Выведите весь материал ниже слово в слово, сохранив каждую строку без изменений.

(Материал для обработки)
==*==
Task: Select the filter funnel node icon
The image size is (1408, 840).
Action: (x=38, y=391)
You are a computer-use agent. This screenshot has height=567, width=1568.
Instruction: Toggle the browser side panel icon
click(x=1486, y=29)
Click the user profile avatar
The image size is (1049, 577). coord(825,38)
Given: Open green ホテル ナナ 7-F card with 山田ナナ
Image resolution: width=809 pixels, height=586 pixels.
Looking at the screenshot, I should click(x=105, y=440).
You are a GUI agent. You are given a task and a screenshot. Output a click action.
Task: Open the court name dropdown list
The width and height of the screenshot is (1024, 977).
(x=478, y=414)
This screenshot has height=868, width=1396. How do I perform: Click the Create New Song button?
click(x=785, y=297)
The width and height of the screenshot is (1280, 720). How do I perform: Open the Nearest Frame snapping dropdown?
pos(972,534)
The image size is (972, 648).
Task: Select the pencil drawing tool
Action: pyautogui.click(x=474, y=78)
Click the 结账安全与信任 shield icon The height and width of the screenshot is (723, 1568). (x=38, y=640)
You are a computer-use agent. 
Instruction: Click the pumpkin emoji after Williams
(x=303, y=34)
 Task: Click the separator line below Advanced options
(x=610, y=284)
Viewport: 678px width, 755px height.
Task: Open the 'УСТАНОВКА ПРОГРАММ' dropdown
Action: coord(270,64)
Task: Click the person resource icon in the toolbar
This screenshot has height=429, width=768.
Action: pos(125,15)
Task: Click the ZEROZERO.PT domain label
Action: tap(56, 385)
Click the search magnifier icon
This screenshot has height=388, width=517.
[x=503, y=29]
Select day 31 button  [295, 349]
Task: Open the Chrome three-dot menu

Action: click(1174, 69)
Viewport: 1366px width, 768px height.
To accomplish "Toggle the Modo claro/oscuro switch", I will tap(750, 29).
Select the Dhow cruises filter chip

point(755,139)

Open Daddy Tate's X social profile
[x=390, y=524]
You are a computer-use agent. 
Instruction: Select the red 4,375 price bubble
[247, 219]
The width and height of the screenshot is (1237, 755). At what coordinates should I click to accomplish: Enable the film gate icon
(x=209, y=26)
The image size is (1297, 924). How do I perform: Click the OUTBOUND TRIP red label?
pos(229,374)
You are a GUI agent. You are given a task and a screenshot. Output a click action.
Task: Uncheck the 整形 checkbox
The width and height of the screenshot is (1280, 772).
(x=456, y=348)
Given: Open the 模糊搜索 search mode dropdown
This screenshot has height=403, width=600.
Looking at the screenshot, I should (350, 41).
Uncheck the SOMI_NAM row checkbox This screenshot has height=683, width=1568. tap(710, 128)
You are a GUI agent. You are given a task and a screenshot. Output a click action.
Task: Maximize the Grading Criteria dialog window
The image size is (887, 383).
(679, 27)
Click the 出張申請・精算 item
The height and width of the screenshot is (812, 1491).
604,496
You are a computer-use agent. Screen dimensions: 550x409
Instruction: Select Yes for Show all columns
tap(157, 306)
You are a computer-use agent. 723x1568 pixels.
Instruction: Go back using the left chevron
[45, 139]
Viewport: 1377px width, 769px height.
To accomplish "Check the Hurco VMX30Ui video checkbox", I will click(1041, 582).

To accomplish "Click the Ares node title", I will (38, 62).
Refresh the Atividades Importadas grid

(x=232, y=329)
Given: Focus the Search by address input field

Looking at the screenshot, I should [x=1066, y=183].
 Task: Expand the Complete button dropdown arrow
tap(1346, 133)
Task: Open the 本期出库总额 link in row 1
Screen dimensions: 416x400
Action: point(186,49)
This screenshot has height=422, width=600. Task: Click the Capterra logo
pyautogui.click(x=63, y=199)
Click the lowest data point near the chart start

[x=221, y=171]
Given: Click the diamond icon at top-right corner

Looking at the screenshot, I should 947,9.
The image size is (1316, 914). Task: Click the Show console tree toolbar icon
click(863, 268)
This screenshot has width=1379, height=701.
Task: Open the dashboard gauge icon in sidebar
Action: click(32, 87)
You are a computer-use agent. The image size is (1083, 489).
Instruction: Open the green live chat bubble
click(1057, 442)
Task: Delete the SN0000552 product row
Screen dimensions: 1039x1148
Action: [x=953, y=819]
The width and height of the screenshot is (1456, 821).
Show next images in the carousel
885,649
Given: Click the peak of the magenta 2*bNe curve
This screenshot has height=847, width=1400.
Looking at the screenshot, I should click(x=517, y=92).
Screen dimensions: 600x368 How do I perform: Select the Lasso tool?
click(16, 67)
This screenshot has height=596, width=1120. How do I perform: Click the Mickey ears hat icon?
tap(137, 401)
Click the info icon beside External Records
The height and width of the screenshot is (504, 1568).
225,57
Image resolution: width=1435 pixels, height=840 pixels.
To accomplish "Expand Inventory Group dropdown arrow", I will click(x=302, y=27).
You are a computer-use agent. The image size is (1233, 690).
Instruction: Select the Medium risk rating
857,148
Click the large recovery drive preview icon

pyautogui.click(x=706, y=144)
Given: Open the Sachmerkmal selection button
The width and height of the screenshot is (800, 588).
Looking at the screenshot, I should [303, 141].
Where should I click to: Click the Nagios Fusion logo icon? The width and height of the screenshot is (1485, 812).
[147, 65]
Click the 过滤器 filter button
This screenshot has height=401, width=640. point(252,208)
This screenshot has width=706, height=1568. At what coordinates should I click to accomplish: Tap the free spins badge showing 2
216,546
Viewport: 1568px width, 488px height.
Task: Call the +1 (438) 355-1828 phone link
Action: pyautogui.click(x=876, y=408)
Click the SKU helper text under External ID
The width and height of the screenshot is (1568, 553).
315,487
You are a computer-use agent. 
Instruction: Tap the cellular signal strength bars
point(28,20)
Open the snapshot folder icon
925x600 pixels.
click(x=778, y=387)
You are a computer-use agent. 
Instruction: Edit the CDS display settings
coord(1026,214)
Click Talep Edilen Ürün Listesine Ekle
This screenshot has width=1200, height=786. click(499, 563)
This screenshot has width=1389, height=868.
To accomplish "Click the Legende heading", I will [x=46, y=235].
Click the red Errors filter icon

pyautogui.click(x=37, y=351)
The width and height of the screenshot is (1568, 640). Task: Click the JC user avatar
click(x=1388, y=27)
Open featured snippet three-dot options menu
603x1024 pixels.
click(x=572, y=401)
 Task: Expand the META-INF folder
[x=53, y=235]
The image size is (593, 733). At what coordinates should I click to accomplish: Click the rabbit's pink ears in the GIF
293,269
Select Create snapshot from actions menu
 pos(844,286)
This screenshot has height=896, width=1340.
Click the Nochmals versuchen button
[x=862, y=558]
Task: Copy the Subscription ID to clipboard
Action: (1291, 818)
==*==
(Ответ)
Task: Select the filter funnel node icon
The image size is (1408, 840).
Action: (x=38, y=391)
You are a computer-use agent. This screenshot has height=567, width=1568.
Instruction: Toggle the browser side panel icon
click(x=1486, y=29)
Click the user profile avatar
The image size is (1049, 577). coord(825,38)
Given: Open green ホテル ナナ 7-F card with 山田ナナ
Image resolution: width=809 pixels, height=586 pixels.
Looking at the screenshot, I should click(x=105, y=440).
You are a GUI agent. You are given a task and a screenshot. Output a click action.
Task: Open the court name dropdown list
The width and height of the screenshot is (1024, 977).
(x=478, y=414)
This screenshot has height=868, width=1396. How do I perform: Click the Create New Song button?
click(x=785, y=297)
The width and height of the screenshot is (1280, 720). How do I perform: Open the Nearest Frame snapping dropdown?
pos(972,534)
The image size is (972, 648).
Task: Select the pencil drawing tool
Action: pyautogui.click(x=474, y=78)
Click the 结账安全与信任 shield icon The height and width of the screenshot is (723, 1568). (x=38, y=640)
You are a computer-use agent. 
Instruction: Click the pumpkin emoji after Williams
(x=303, y=34)
 Task: Click the separator line below Advanced options
(x=610, y=284)
Viewport: 678px width, 755px height.
Task: Open the 'УСТАНОВКА ПРОГРАММ' dropdown
Action: coord(270,64)
Task: Click the person resource icon in the toolbar
This screenshot has height=429, width=768.
Action: pos(125,15)
Task: Click the ZEROZERO.PT domain label
Action: tap(56, 385)
Click the search magnifier icon
This screenshot has height=388, width=517.
[x=503, y=29]
Select day 31 button  [295, 349]
Task: Open the Chrome three-dot menu

Action: click(1174, 69)
Viewport: 1366px width, 768px height.
To accomplish "Toggle the Modo claro/oscuro switch", I will tap(750, 29).
Select the Dhow cruises filter chip

point(755,139)

Open Daddy Tate's X social profile
[x=390, y=524]
You are a computer-use agent. 
Instruction: Select the red 4,375 price bubble
[247, 219]
The width and height of the screenshot is (1237, 755). At what coordinates should I click to accomplish: Enable the film gate icon
(x=209, y=26)
The image size is (1297, 924). How do I perform: Click the OUTBOUND TRIP red label?
pos(229,374)
You are a GUI agent. You are given a task and a screenshot. Output a click action.
Task: Uncheck the 整形 checkbox
The width and height of the screenshot is (1280, 772).
(x=456, y=348)
Given: Open the 模糊搜索 search mode dropdown
This screenshot has height=403, width=600.
Looking at the screenshot, I should (350, 41).
Uncheck the SOMI_NAM row checkbox This screenshot has height=683, width=1568. tap(710, 128)
You are a GUI agent. You are given a task and a screenshot. Output a click action.
Task: Maximize the Grading Criteria dialog window
The image size is (887, 383).
(679, 27)
Click the 出張申請・精算 item
The height and width of the screenshot is (812, 1491).
604,496
You are a computer-use agent. Screen dimensions: 550x409
Instruction: Select Yes for Show all columns
tap(157, 306)
You are a computer-use agent. 723x1568 pixels.
Instruction: Go back using the left chevron
[45, 139]
Viewport: 1377px width, 769px height.
To accomplish "Check the Hurco VMX30Ui video checkbox", I will click(1041, 582).

To accomplish "Click the Ares node title", I will (38, 62).
Refresh the Atividades Importadas grid

(x=232, y=329)
Given: Focus the Search by address input field

Looking at the screenshot, I should [x=1066, y=183].
 Task: Expand the Complete button dropdown arrow
tap(1346, 133)
Task: Open the 本期出库总额 link in row 1
Screen dimensions: 416x400
Action: point(186,49)
This screenshot has height=422, width=600. Task: Click the Capterra logo
pyautogui.click(x=63, y=199)
Click the lowest data point near the chart start

[x=221, y=171]
Given: Click the diamond icon at top-right corner

Looking at the screenshot, I should 947,9.
The image size is (1316, 914). Task: Click the Show console tree toolbar icon
click(863, 268)
This screenshot has width=1379, height=701.
Task: Open the dashboard gauge icon in sidebar
Action: click(32, 87)
You are a computer-use agent. The image size is (1083, 489).
Instruction: Open the green live chat bubble
click(1057, 442)
Task: Delete the SN0000552 product row
Screen dimensions: 1039x1148
Action: [x=953, y=819]
The width and height of the screenshot is (1456, 821).
Show next images in the carousel
885,649
Given: Click the peak of the magenta 2*bNe curve
This screenshot has height=847, width=1400.
Looking at the screenshot, I should click(x=517, y=92).
Screen dimensions: 600x368 How do I perform: Select the Lasso tool?
click(16, 67)
This screenshot has height=596, width=1120. How do I perform: Click the Mickey ears hat icon?
tap(137, 401)
Click the info icon beside External Records
The height and width of the screenshot is (504, 1568).
225,57
Image resolution: width=1435 pixels, height=840 pixels.
To accomplish "Expand Inventory Group dropdown arrow", I will click(x=302, y=27).
You are a computer-use agent. The image size is (1233, 690).
Instruction: Select the Medium risk rating
857,148
Click the large recovery drive preview icon

pyautogui.click(x=706, y=144)
Given: Open the Sachmerkmal selection button
The width and height of the screenshot is (800, 588).
Looking at the screenshot, I should [303, 141].
Where should I click to: Click the Nagios Fusion logo icon? The width and height of the screenshot is (1485, 812).
[147, 65]
Click the 过滤器 filter button
This screenshot has height=401, width=640. point(252,208)
This screenshot has width=706, height=1568. At what coordinates should I click to accomplish: Tap the free spins badge showing 2
216,546
Viewport: 1568px width, 488px height.
Task: Call the +1 (438) 355-1828 phone link
Action: pyautogui.click(x=876, y=408)
Click the SKU helper text under External ID
The width and height of the screenshot is (1568, 553).
315,487
You are a computer-use agent. 
Instruction: Tap the cellular signal strength bars
point(28,20)
Open the snapshot folder icon
925x600 pixels.
click(x=778, y=387)
You are a computer-use agent. 
Instruction: Edit the CDS display settings
coord(1026,214)
Click Talep Edilen Ürün Listesine Ekle
This screenshot has width=1200, height=786. click(499, 563)
This screenshot has width=1389, height=868.
To accomplish "Click the Legende heading", I will [x=46, y=235].
Click the red Errors filter icon

pyautogui.click(x=37, y=351)
The width and height of the screenshot is (1568, 640). Task: Click the JC user avatar
click(x=1388, y=27)
Open featured snippet three-dot options menu
603x1024 pixels.
click(x=572, y=401)
 Task: Expand the META-INF folder
[x=53, y=235]
The image size is (593, 733). At what coordinates should I click to accomplish: Click the rabbit's pink ears in the GIF
293,269
Select Create snapshot from actions menu
 pos(844,286)
This screenshot has height=896, width=1340.
Click the Nochmals versuchen button
[x=862, y=558]
Task: Copy the Subscription ID to clipboard
Action: (1291, 818)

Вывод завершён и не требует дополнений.